Dodano:   /  Zmieniono: 
Bronisław Komorowski w Lublinie (fot. PAP/Wojciech Pacewicz)
Prezydent Bronisław Komorowski zapowiedział, że będzie podpowiadał ministrowi kultury Bogdanowi Zdrojewskiemu poszukiwanie rozwiązań, które nie zaostrzałyby sporu o barak wypożyczony z Birkenau przez Muzeum Holokaustu w Waszyngtonie.

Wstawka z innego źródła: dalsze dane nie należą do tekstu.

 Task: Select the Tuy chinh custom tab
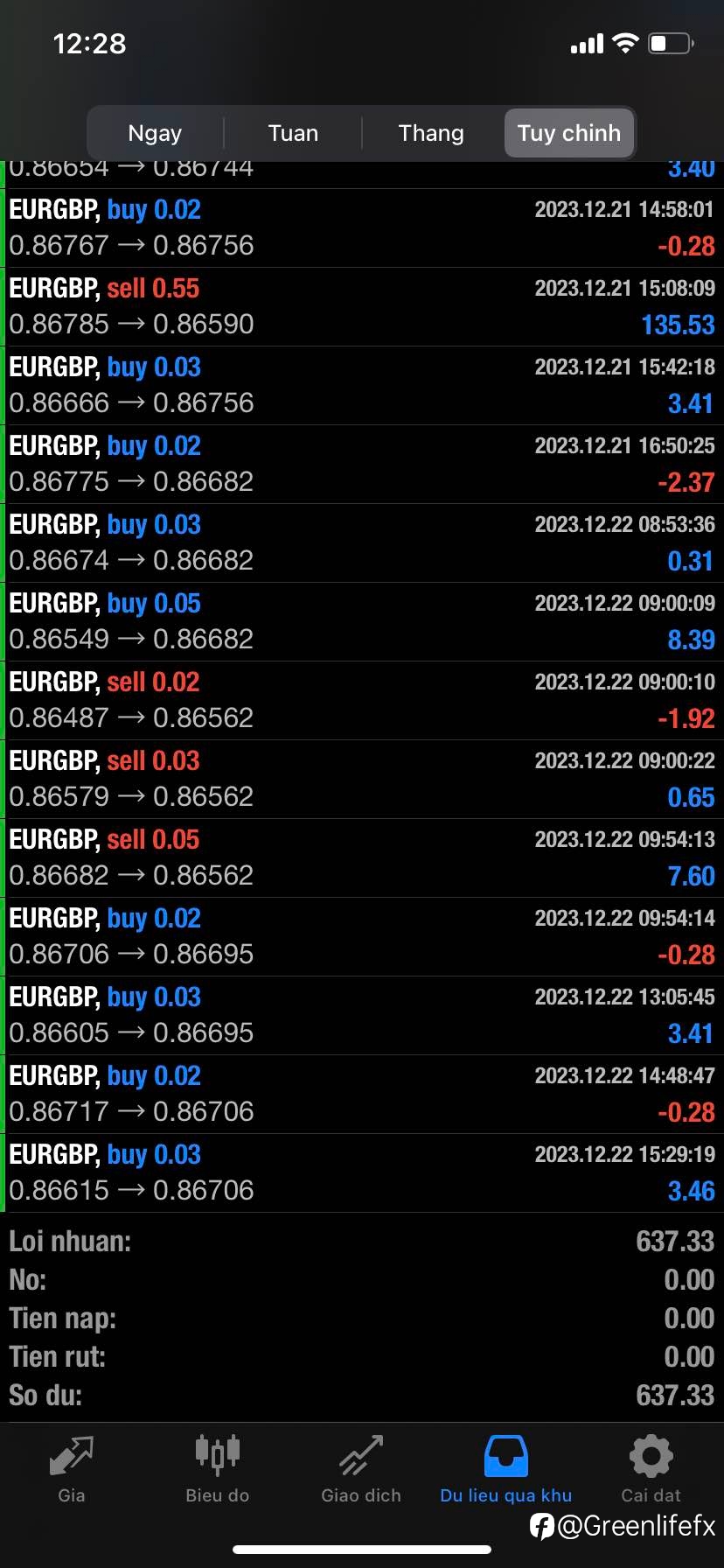pyautogui.click(x=569, y=133)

Pod koniec lutego "Rzeczpospolita" napisała, że Amerykanie nie chcą zwrócić Polsce wypożyczonego im do Muzeum Holokaustu w Waszyngtonie baraku z Birkenau. Termin wypożyczenia zabytku minął dwa lata temu - przypomniała gazeta. Minister kultury Bogdan Zdrojewski ocenił wówczas, że barak powinien wrócić do Polski. - Będę podpowiadał ministrowi kultury szukanie takich rozwiązań, które nie zaostrzałyby tego sporu. Z jednej strony są emocje, z drugiej -  przepisy prawa - zapowiedział Komorowski pytany o tę sprawę. - Gdzieś w tym sporze może zniknąć, zginąć coś, na czym nam zależy, a więc na wspólnym przeżyciu, w  formie przyjętej przez współczesnych Polaków, pamięci o zbrodni Holokaustu - ocenił.

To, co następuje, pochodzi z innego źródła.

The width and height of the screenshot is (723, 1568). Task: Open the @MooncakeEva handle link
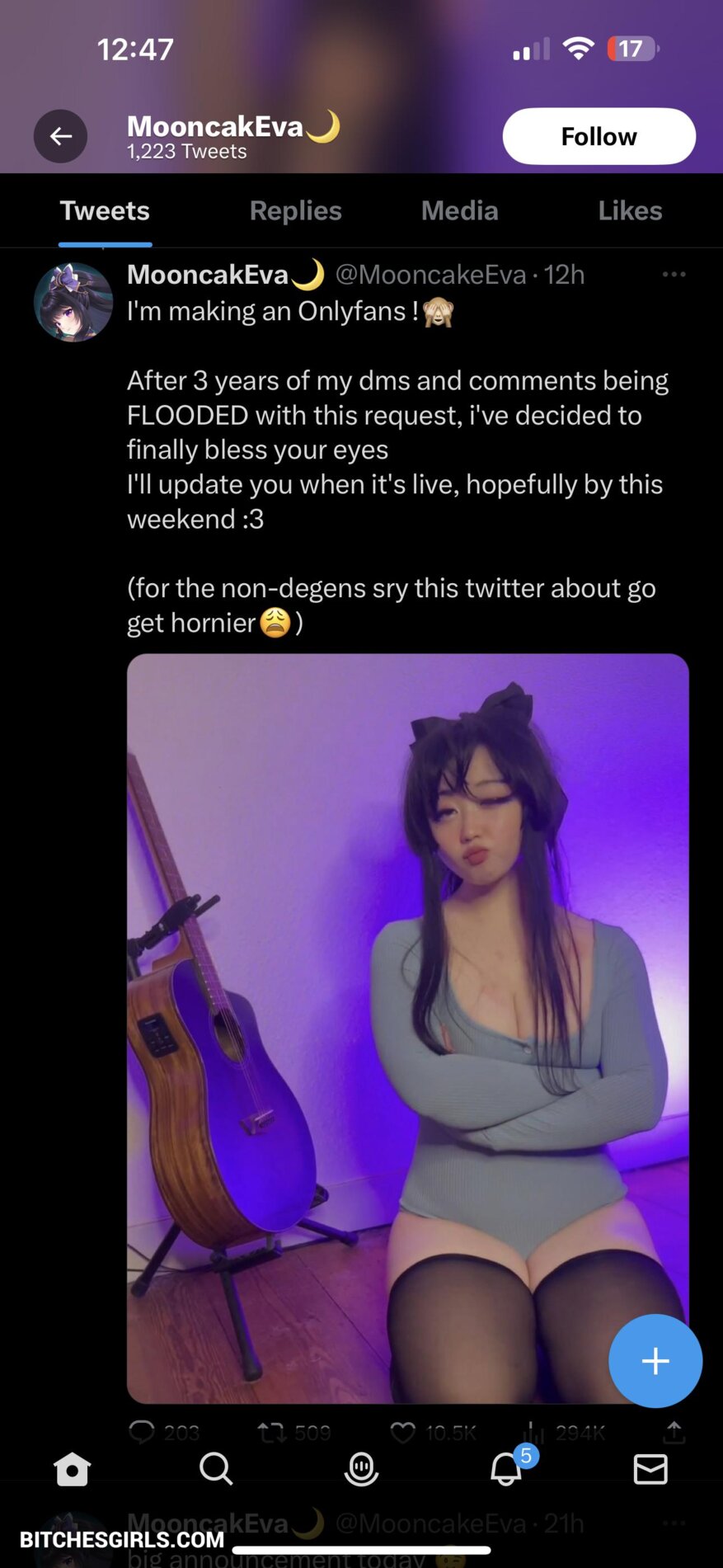[x=430, y=275]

Komorowski przypomniał, że w Warszawie powstaje właśnie Muzeum Historii Żydów Polskich. - Myślę, że można szukać jakiegoś pomysłu, nie  wiem, czy w sensie prawnym jest to dopuszczalne, czy nie, ale jakiejś wymiany, jakichś być może obiektów muzealnych - mówił prezydent. Dodał, że "jeśli sprawa jest tak ważna dla Muzeum Holokaustu w Waszyngtonie, to nigdy bym nie  eskalował tego sporu natury bardziej formalno-prawnej". Prezydent zaznaczył też, że "w okresie tego depozytu muzealnego z Polski w postaci połowy baraku nastąpiła zmiana prawa polskiego, która oznaczała, że raptem pojawił się nowy mechanizm wymuszający na  urzędnikach polskich domaganie się odesłania depozytu, który w świetle nowych przepisów nie może być dłużej poza granicami kraju niż pięć lat". - Może to jest mądre rozwiązanie, ale niewątpliwie w tym przypadku spowodowało trudności - dodał.

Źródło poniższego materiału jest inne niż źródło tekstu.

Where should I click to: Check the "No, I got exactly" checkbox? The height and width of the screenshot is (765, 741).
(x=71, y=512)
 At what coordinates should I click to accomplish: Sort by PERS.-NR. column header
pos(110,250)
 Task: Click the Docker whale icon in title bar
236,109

Waszyngtońskie muzeum w specjalnym oświadczeniu napisało, że z  powodu rozmiarów baraku i komplikacji z jego instalacją przewiezienie obiektu do Polski wiąże się ze szczególnymi trudnościami, z potencjalnym uszkodzeniem włącznie. Muzeum twierdzi też, że umowa o wypożyczeniu obiektów z Muzeum Auschwitz-Birkenau przewidywała jej odnawialność.